For much more of PEOPLE’S interview with Bernie Sanders and his family, pick up the new issue, on newsstands Friday

Not that he has much laundry. Jane jokes to PEOPLE of her minimalist husband, “If Bernie has seven sweaters, that’s three too many for him.”

Adds Heather Titus, one of Jane’s daughters from her first marriage, “If they still sold cars with manual locks and windows, that’s what Bernie would have.”

The 74-year-old Democratic socialist from Brooklyn leads a simple home life indeed. He does his own grocery shopping and grilling, sticking to a diet of mostly meat and vegetables. “He was Paleo before Paleo was a thing,” says Jane’s other daughter, Carina Driscoll.

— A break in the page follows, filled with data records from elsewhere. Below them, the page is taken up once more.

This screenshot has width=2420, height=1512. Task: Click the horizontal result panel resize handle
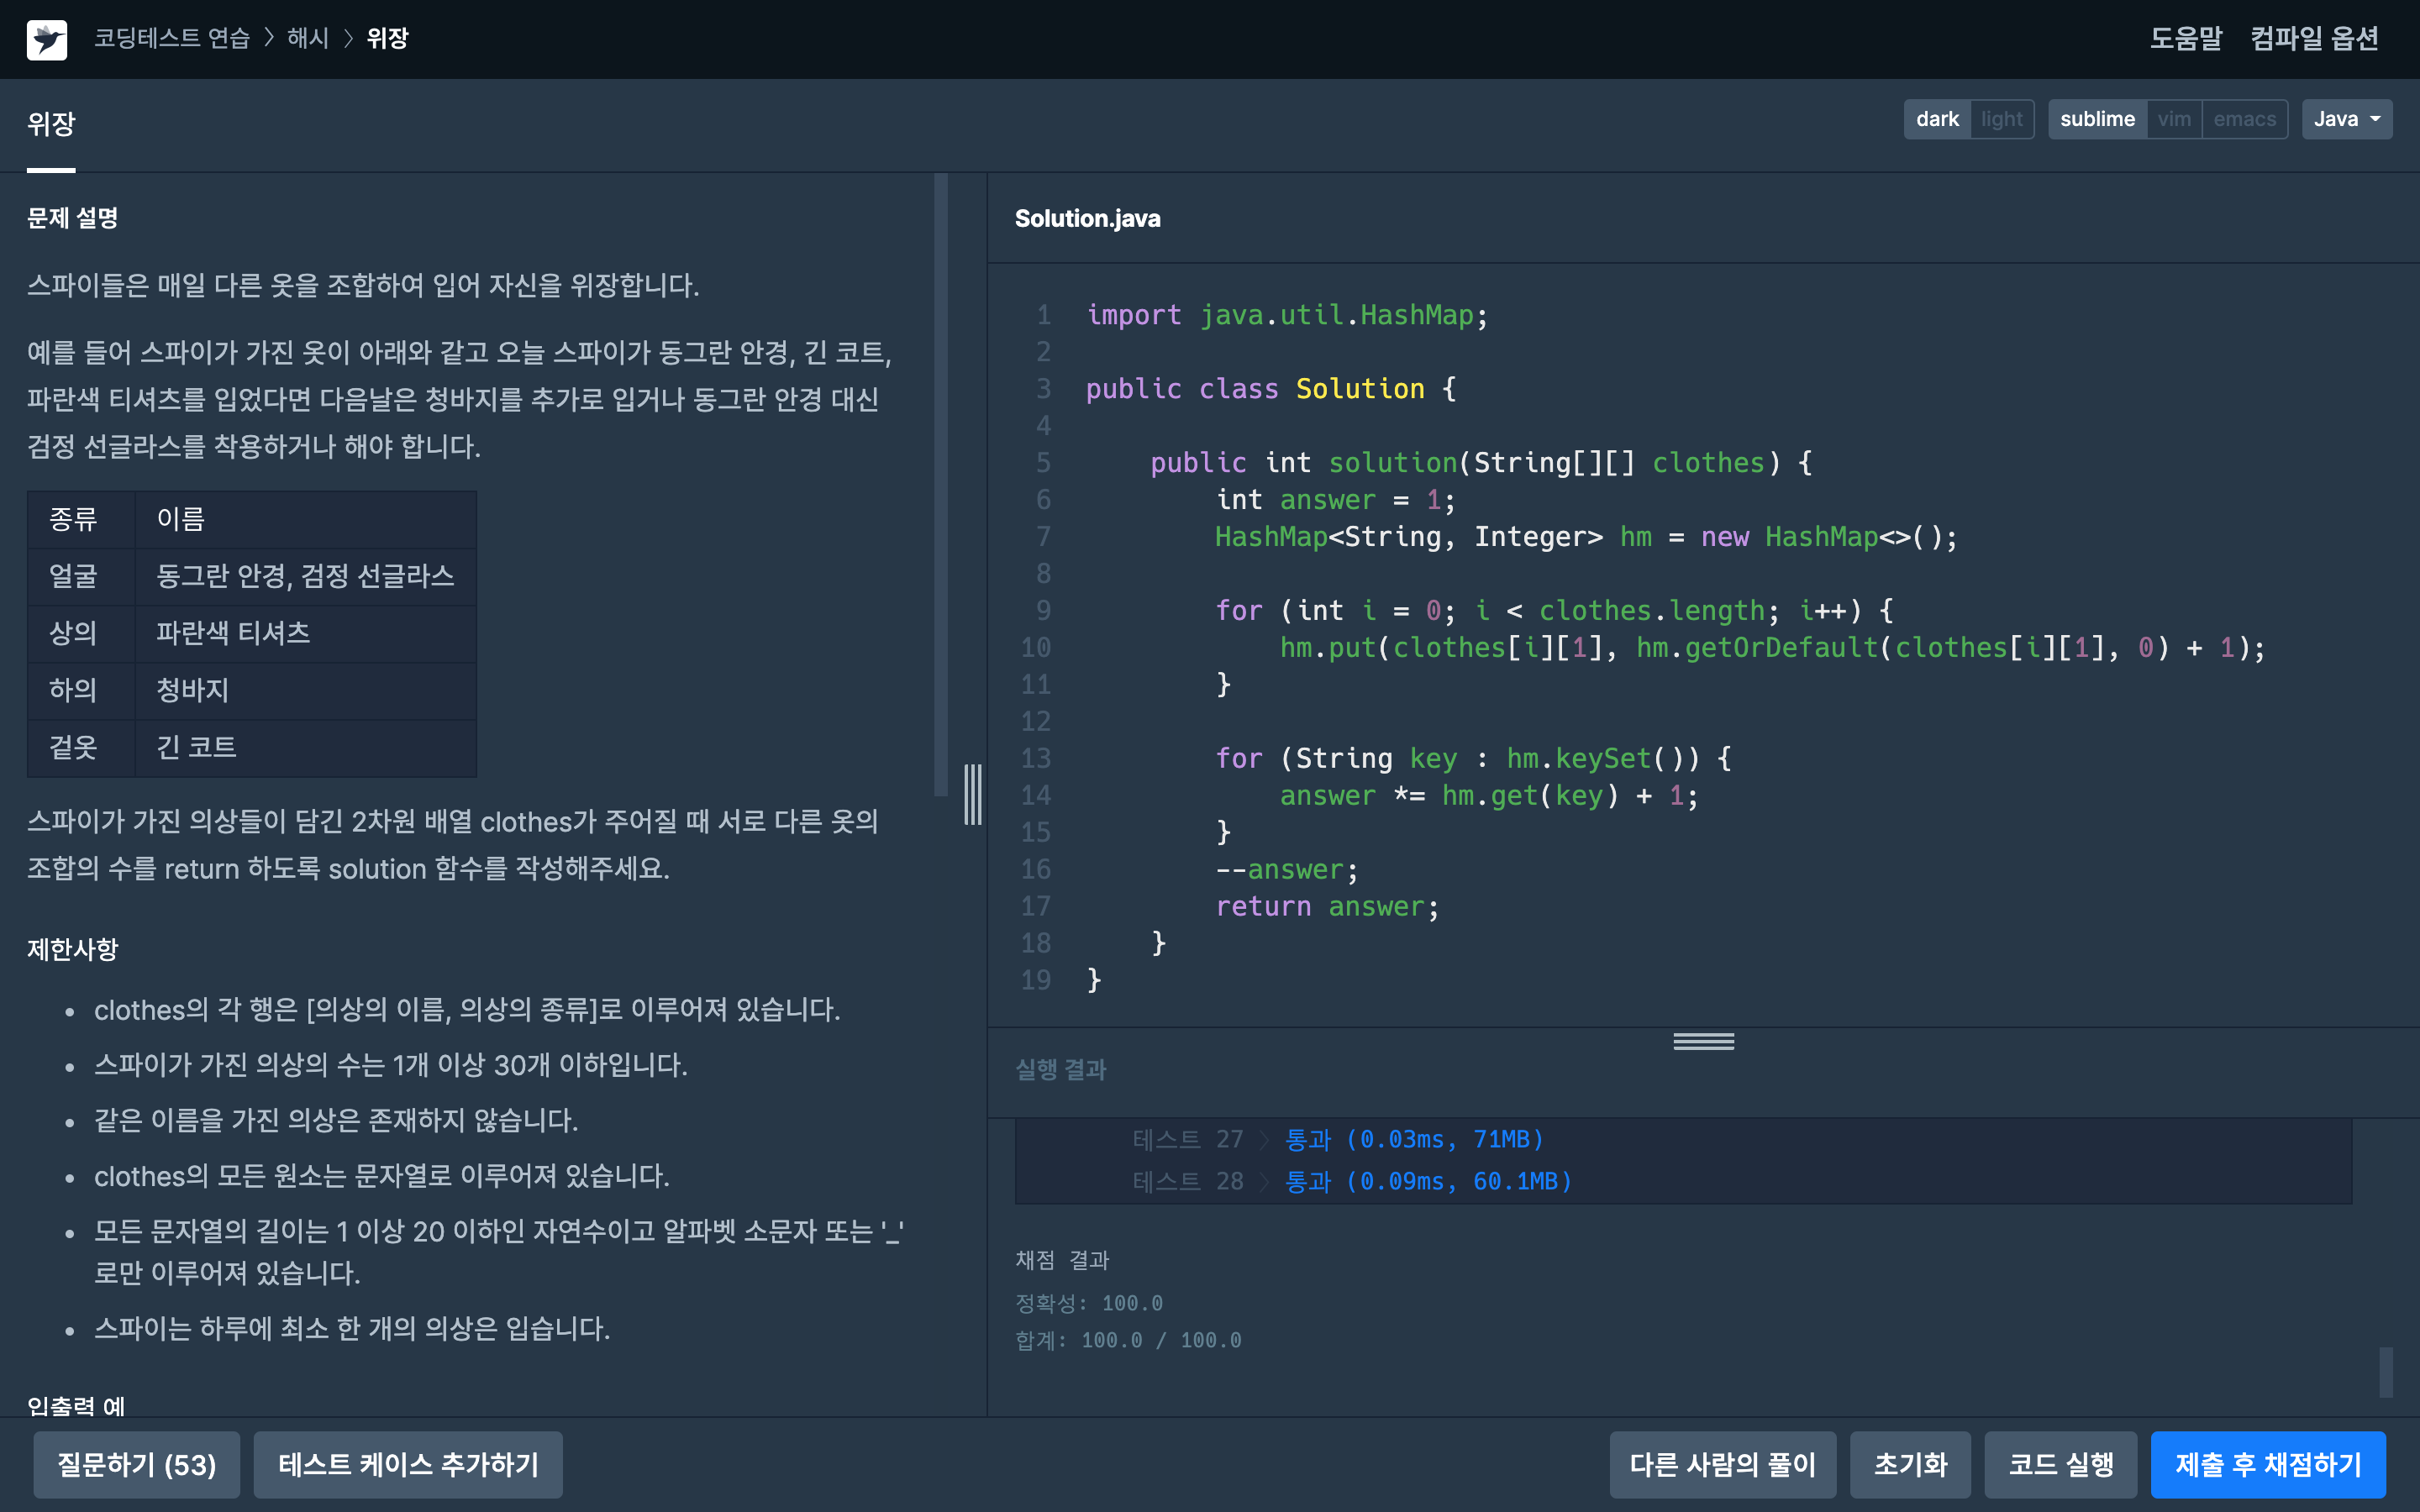coord(1703,1041)
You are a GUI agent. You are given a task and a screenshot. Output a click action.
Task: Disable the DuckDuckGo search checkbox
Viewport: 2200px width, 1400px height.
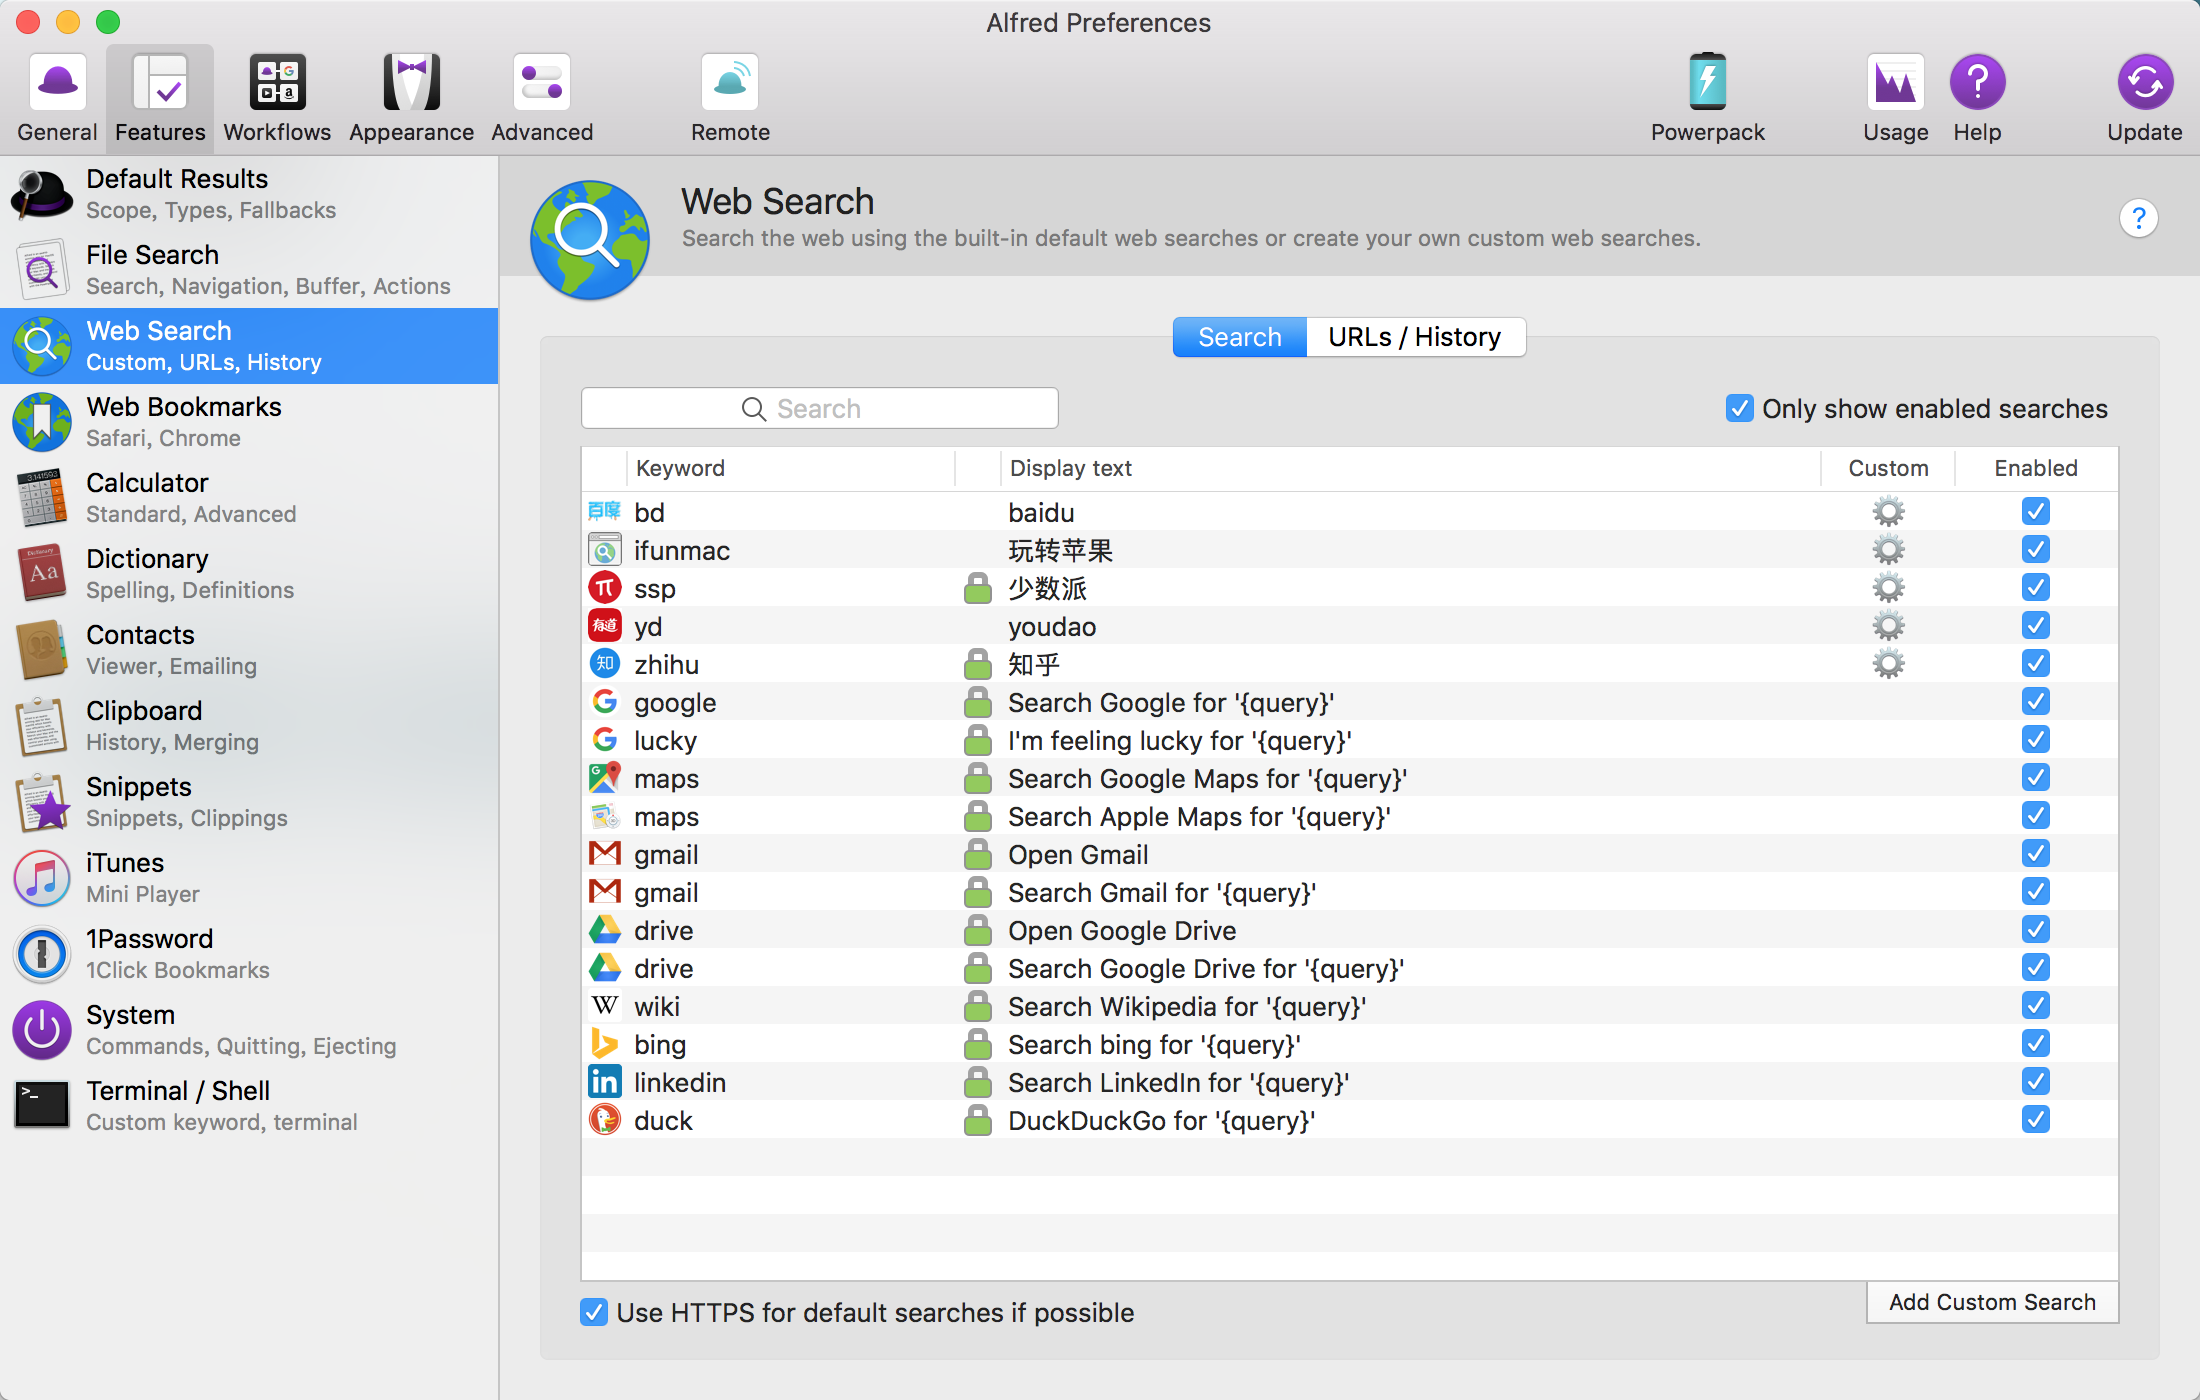click(2035, 1120)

He also chops his own firewood and can be handy around the house – just not, as Jane puts it, “with a lot of attention to aesthetics.” He once tacked new screening onto a window frame without cutting away the excess, she recalls, “so we had a window with a tutu. And he said, ‘Well, it works!’ ”

Sanders’ bellowing indignation – against income inequality, Wall Street greed and climate change – seems to be working as well, especially among millennials who swell the crowds at rallies drawing tens of thousands.

With voting set to begin in Iowa on Feb. 1, Sanders marvels to PEOPLE, “How far we’ve come is really incredible.”